Becca stared at him, then lifted her chin. ‘I hate him!’ she whispered.
‘They say hate is closely related to love.’
‘Then they are as stupid as you.’ She delved again into her pockets, and this time produced a bunch of keys, which she jangled angrily at him. ‘I’ve every intention of driving.’ Her brow furrowed in concentration. ‘When I’ve remembered where I left my car.’
Above her, she heard him sigh deeply in exasperation. ‘Hand them over.’
Becca looked at the long brown fingers extended towards her and blinked. ‘What…?’
‘Hand the keys over.’
‘You make it sound as though I’m drunk and incapable!’ she protested indignantly.
‘You’re definitely incapable.’
Why am I standing here like a spineless idiot, listening to him? ‘I’m going to walk away, and there’s not a thing you can do to stop me.’
‘When did you last sleep or eat?’
She looked at him blankly.
‘We’ll buy some sandwiches on the way to pick up my car.’
‘Your car?’
He levelled a look of impatience at her. ‘Do you intend to wander around the city on foot all day, looking for your car, or do you want help?’
When he put it like that…‘All right,’ she said ungraciously, then added, ‘I really don’t know why you’re doing this.’
‘That makes two of us,’ he responded cryptically.
Becca looked around the luxuriously upholstered leather interior of the car with a suspicious frown. ‘This is a Jaguar.’
‘Call it a perk of the job,’ he suggested, slinging his beautifully tailored jacket carelessly into the back seat. His tie, which he had unfastened from around his throat, rapidly joined it. After he had unfastened the top button of a pristine white shirt to reveal a discreet section of smooth brown flesh he turned the ignition.
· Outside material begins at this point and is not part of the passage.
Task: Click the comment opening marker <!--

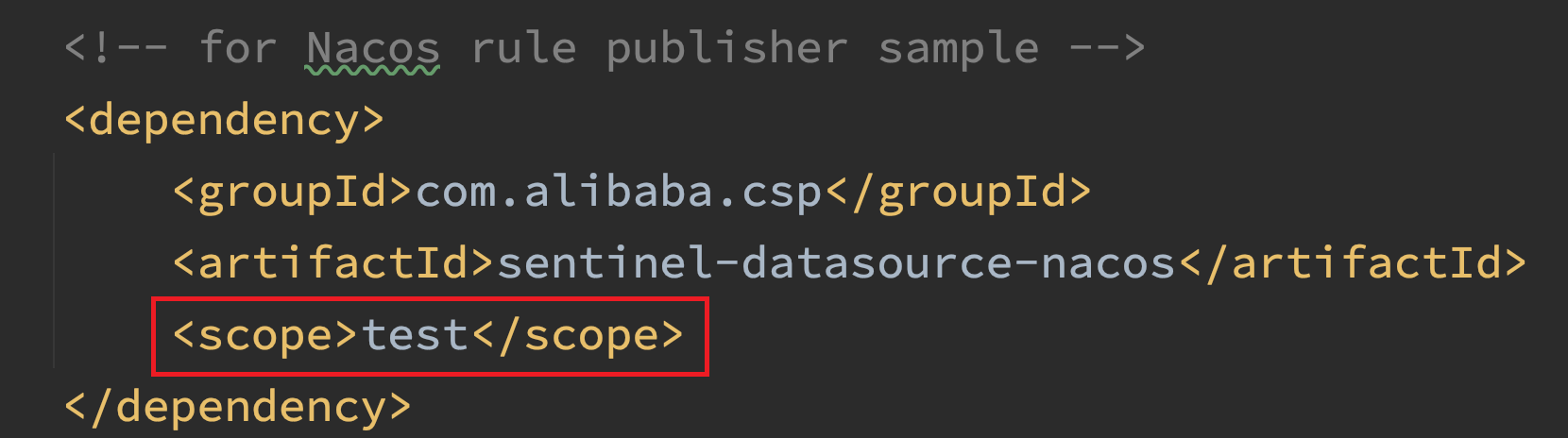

‘Some perk,’ Becca muttered, pressing a hand to her wayward stomach as she concentrated on not noticing the shadow of body hair on his chest visible through the fine fabric of his shirt. She had noticed that the uncomfortably visceral effect this man’s brand of sexuality had on her had got worse since she’d got into the car.
Which rather begged the question, Why the hell did I get in?
He turned his head and looked directly into her eyes and smiled. It was a sinfully sexy smile. Becca vocalised her growing irritation.
‘I don’t know what I’m doing here with you.’
‘You can thank me later.’
‘After we’ve found my car?’
‘It’s probably been clamped and towed by now,’ he predicted. ‘You really don’t have the faintest idea where you parked?’
Becca flushed. He made it sound as though she made a habit of losing her car. ‘I’d been driving all night and I ran out of petrol, and—’ She stopped, her expression brightening.
‘I bought a parking ticket from one of those pay-and-display things. The stub will be in my—’ She looked around for her bag and her face dropped. ‘Oh, no!’
‘What’s wrong now?’ This woman, Christos decided, was a walking disaster area.
‘I’ve left my handbag back in the Cathedral. At least,’ she qualified, frowning as she mentally tried, without much success, to retrace her steps, ‘I think I have.’